Connecting the Dots
Harry Truman famously said there are lies, damn lies, and statistics. He was talking about politics, but the same could be said about medical research. There's no doubt that data can be - and often is - manipulated to support a certain position.
But there are also cases where the data are so overwhelming, so clear-cut, that's its hard to ignore. And that certainly seems to be the case with the recently released data on breast cancer rates
If you didn't see the news, here's the deal: in December, scientists at the San Antonio Breast Cancer Symposium presented the results of their retrospective analysis of breast cancer trends across the country. Their data showed that in the 1990s, rates climbed about 1.7 percent each year. After 1998, rates started to fall - about a one percent drop each year.
Then in 2003, the data did something unprecedented.

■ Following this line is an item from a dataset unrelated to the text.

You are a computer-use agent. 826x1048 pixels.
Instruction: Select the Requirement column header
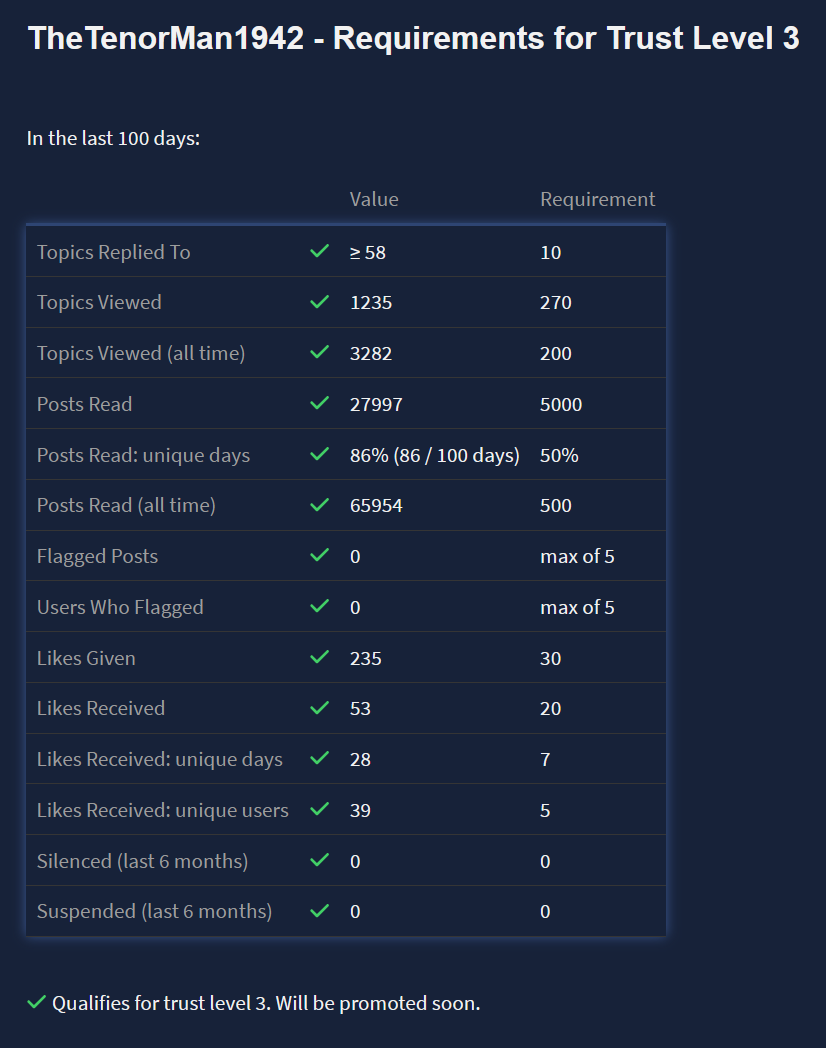598,199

Breast cancer incidence rates plunged seven percent overall - with declines as high as 12 percent in certain data sub-sets.
What could lead to such an amazing drop in one year?

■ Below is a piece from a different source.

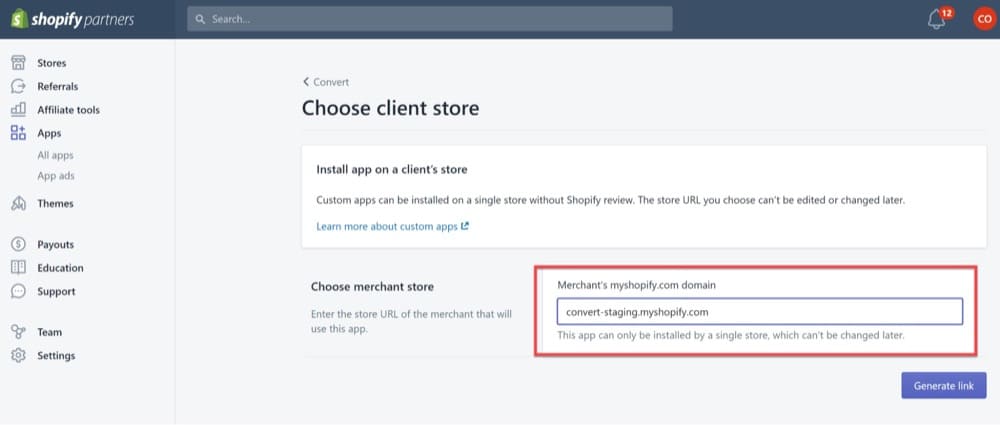Click the Referrals arrow icon

18,87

Cast your memory back to 2002. That was the year that millions of women across the country stopped taking hormone replacement therapy, after preliminary data from the Women's Health Initiative study showed that women taking HRT were more likely to develop breast cancer. If you remember, the results were so compelling that the National Institutes of Health pulled the plug on the study five years early.
Since then the approach to HRT has changed dramatically. HRT used to be pushed on just about every women of a certain age, and women stayed on it for many years. Now, physicians generally only recommend it to women with severe side effects of menopause, and even then for only a few years at a time.
Now, four years later, we see the results of that change. Overall, rates of all types of breast cancer fell seven percent between 2002 and 2003. For women between the ages of 50 and 69 with estrogen receptor positive breast cancer (the type fueled by estrogen), the rates were even more dramatic - falling a full 12 percent in one year. Coincidence?
I was never a fan of HRT to begin with. What was always especially galling to my own way of thinking is that the Premarin and Prempro are estrogen and estrogen/progesterone formulations derived from the urine of penned-up pregnant mares. You don't have to be a militant animal rights activist to be disturbed by that fact. Moreover, these particular formulations, touted endlessly by drug giant Wyeth Pharmaceuticals over the years, are in fact a relatively ill-defined chemical soup they had the nerve to characterize as "natural" (because they're from animals, get it?). In reality, they include forms of estrogen shown probably to be cancer forming in breast tissue. Go figure.
Despite all this overwhelming evidence, health authorities still won't conclusively say that there is a link between breast cancer diagnoses and HRT use. And unfortunately, women can't go back and erase the years they took the drugs.
But this finding can serve as a cautionary tale for other drugs. Even the best studies don't catch everything. And even long term studies aren't long enough to track the effects of a decade or more of use. Think twice before you begin taking any drug, especially one that you'll need to take long term. You need to cut through the lies and damn lies to keep yourself from becoming a statistic.